Excerpt to read:

···

Trials are the miseries, the unpleasant surprises, the expected or unexpected events that get us down or bring stress to our lives… sometimes trials have a name, "Aunt Matilida," sometimes a description, "clinical depression," sometimes a diagnosis, "brain cancer," other times a state, "my daughter is pregnant out of wedlock." We may be forced to face our fears and experience things we never feared because we never dreamt of them. Trials include all the negative experiences we face.

A. The Truth About Trials

• be prepared, at least intellectually, before they happen.

• C.S. Lewis "You can’t see anything properly while your eyes are blurred with tears"

• Peter does not hesitate one bit, but tells us clearly that we should expect to suffer.

1. They eventually bring about JOY (6a)

2. They are relatively BRIEF (6b)

···

Exercises:
a: Answer these questions using the passage on trials:
(i) What example does the passage give of a trial described by a diagnosis?
(ii) Who is quoted as saying "You can’t see anything properly while your eyes are blurred with tears"?
(iii) According to the first numbered point, what do trials eventually bring about?
b: Write the next portion of the passage on trials, picking up right after its final line.

Extracted information:
···

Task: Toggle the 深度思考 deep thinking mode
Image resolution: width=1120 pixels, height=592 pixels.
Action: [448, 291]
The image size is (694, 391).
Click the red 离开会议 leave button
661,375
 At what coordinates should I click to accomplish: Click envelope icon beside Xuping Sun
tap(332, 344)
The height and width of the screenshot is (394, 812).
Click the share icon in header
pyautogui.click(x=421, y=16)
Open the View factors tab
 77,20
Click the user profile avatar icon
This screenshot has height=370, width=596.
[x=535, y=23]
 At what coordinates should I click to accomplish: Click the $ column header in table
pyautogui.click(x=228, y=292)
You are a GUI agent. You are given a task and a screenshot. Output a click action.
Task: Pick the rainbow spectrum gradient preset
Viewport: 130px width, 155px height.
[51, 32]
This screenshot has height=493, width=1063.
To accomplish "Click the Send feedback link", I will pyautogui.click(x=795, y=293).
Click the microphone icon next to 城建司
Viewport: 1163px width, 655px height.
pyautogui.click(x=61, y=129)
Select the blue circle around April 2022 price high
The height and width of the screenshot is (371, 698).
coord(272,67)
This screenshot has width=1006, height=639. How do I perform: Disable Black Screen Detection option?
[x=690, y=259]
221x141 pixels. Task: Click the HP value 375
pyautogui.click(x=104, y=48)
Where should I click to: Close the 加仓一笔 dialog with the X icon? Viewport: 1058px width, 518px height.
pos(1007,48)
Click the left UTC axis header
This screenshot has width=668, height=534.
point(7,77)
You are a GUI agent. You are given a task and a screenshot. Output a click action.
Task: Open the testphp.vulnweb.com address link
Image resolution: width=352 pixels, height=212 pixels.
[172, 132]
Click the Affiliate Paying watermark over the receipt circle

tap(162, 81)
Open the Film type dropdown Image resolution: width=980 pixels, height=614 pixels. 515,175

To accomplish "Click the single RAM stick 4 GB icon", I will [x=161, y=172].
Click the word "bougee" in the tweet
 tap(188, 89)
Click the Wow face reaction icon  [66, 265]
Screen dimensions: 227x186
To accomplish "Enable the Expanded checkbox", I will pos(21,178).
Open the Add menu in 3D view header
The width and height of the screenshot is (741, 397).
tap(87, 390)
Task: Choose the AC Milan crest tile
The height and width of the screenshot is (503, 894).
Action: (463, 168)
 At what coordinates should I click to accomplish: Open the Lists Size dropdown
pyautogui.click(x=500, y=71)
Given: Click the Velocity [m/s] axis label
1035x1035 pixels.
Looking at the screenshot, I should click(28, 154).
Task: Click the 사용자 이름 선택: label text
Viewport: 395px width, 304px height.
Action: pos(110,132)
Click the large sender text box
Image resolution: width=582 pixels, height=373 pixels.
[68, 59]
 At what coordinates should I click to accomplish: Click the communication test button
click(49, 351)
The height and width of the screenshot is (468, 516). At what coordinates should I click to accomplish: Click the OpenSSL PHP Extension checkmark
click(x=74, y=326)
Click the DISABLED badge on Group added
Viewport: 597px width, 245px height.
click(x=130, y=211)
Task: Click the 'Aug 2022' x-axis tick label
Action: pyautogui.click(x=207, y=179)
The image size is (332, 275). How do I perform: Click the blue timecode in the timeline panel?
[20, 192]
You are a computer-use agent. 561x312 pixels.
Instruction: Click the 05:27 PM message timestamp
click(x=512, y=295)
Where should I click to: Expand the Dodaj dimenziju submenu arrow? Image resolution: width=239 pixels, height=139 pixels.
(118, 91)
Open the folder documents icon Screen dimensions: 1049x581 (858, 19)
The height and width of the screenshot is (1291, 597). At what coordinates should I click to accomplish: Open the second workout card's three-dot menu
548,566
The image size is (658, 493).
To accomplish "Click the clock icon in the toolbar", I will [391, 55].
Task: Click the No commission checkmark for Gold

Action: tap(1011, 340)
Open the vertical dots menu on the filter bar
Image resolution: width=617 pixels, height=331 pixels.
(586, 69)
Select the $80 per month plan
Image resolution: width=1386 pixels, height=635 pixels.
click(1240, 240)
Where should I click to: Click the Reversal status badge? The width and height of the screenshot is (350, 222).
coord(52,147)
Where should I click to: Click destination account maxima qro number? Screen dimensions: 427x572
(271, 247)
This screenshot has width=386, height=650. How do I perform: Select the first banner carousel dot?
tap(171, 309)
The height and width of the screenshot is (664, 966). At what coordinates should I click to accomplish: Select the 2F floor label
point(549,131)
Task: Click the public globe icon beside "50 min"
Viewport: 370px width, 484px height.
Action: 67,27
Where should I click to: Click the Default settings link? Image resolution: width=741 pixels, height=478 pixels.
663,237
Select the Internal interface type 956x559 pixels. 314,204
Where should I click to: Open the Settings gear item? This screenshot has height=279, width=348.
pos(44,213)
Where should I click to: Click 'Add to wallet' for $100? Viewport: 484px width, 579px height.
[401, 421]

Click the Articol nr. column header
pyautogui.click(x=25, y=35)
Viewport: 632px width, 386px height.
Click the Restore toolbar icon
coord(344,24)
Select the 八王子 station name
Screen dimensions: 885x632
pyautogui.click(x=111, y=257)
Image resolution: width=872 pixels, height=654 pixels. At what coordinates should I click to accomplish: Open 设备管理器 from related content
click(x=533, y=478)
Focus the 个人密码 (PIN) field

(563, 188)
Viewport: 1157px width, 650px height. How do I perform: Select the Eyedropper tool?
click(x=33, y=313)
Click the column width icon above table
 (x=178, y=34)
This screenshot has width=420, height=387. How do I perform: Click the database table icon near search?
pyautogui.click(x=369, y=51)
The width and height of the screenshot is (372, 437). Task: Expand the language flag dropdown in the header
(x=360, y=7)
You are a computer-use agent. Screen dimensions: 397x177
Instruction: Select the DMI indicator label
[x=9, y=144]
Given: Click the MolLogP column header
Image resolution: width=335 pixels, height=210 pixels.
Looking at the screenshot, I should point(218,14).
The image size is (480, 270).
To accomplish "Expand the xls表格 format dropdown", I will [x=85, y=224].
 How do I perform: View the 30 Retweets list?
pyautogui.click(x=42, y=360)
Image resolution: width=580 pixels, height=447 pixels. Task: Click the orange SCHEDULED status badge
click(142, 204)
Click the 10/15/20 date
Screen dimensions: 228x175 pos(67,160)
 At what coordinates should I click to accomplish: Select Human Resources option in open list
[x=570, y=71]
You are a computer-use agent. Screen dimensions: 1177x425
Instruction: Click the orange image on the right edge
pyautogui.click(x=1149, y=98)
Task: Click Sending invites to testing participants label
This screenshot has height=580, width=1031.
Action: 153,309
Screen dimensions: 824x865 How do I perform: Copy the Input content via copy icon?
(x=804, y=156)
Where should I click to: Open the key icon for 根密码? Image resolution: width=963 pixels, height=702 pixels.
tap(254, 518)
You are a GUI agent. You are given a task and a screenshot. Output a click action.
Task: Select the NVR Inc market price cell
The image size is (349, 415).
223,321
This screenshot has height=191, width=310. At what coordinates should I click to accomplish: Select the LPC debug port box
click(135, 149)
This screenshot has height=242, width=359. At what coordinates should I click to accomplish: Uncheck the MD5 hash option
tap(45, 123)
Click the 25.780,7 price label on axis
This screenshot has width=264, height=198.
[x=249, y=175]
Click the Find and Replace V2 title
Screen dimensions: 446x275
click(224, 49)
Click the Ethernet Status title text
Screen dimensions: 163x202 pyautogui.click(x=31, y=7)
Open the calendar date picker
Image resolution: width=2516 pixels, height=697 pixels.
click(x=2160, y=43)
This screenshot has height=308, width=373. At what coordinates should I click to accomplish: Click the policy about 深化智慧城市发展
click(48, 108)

···

Activity answers:
a:
(i) Brain cancer.
(ii) C.S. Lewis.
(iii) Joy.

b:
Turn to 2 Corinthians 4:6-18 shows they eventually bring joy & are relatively brief:

"Therefore we do not lose heart. Though outwardly we are wasting away, yet inwardly we are being renewed day by day. For our light and momentary troubles are achieving for us an eternal glory that far outweighs them all. So we fix our eyes not on what is seen, but on what is unseen. For what is seen is temporary, but what is unseen is eternal."

3. They result in real SUFFERING (6c)

• God does not enjoy seeing us suffer! Lamentations 3:33 reads, "For he does not willingly bring affliction or grief to the children of men."

• God did not enjoy sacrificing His Son, but He took pleasure in what it accomplished.

4. They vary in KIND (6d)

B. They PURIFY our faith (7)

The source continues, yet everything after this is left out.